● TASK REQUIREMENTS:
Needed from the data below: every line from the one with "This screenshot has height=500, width=552." up to and including the one with "You are a computer-use agent. Screen", repeated exactly and with nothing else.

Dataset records
[Start of Attachment]

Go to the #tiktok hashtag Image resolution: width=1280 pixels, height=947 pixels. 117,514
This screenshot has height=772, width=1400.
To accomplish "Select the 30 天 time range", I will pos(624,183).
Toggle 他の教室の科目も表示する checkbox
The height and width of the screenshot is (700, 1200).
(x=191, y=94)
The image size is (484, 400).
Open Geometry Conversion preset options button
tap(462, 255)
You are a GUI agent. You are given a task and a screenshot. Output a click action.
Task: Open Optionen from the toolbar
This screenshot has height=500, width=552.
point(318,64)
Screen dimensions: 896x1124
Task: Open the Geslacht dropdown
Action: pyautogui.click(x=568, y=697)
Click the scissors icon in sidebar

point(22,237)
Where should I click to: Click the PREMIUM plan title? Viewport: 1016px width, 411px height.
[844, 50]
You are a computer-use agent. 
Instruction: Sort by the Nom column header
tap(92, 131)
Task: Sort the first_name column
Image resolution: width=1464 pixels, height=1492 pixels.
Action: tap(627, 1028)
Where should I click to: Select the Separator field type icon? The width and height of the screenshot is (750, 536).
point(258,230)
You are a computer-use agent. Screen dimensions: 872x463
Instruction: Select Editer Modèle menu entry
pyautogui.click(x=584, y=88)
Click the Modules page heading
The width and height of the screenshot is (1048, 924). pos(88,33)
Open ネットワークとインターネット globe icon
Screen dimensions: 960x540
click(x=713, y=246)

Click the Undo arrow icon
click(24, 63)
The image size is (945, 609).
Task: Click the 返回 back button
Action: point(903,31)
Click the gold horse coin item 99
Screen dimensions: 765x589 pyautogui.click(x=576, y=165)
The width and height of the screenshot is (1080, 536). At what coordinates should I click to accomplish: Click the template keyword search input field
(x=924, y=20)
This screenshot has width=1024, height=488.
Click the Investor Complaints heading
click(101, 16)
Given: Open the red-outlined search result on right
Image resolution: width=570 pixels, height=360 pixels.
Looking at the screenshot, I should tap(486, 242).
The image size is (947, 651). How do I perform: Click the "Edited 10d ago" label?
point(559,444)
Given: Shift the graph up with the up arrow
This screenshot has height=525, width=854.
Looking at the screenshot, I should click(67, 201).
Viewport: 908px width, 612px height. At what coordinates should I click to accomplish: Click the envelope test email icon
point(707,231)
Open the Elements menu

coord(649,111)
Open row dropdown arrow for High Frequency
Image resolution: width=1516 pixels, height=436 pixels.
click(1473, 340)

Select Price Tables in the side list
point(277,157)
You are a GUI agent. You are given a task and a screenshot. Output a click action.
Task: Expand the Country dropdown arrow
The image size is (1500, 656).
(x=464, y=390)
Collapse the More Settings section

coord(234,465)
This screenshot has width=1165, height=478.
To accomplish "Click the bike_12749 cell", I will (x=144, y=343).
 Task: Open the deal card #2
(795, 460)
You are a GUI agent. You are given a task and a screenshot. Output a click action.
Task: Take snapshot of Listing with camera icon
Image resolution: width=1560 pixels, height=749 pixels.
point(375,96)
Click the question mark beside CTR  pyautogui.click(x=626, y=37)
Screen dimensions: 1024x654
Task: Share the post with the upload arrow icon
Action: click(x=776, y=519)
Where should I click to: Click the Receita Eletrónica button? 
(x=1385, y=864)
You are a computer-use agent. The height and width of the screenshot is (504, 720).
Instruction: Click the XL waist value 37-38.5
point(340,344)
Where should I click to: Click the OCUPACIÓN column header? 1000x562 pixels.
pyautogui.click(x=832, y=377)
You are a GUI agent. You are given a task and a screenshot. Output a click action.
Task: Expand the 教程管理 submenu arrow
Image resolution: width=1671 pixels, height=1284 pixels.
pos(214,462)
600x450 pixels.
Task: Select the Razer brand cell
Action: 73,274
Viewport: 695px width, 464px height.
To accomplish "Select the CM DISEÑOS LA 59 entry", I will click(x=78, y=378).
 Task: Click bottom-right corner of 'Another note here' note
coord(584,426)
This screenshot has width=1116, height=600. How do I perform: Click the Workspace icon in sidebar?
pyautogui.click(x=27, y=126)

[End of Attachment]

● ANSWER SECTION:
This screenshot has height=500, width=552.
point(318,64)
Screen dimensions: 896x1124
Task: Open the Geslacht dropdown
Action: pyautogui.click(x=568, y=697)
Click the scissors icon in sidebar

point(22,237)
Where should I click to: Click the PREMIUM plan title? Viewport: 1016px width, 411px height.
[844, 50]
You are a computer-use agent. 
Instruction: Sort by the Nom column header
tap(92, 131)
Task: Sort the first_name column
Image resolution: width=1464 pixels, height=1492 pixels.
Action: tap(627, 1028)
Where should I click to: Select the Separator field type icon? The width and height of the screenshot is (750, 536).
point(258,230)
You are a computer-use agent. Screen dimensions: 872x463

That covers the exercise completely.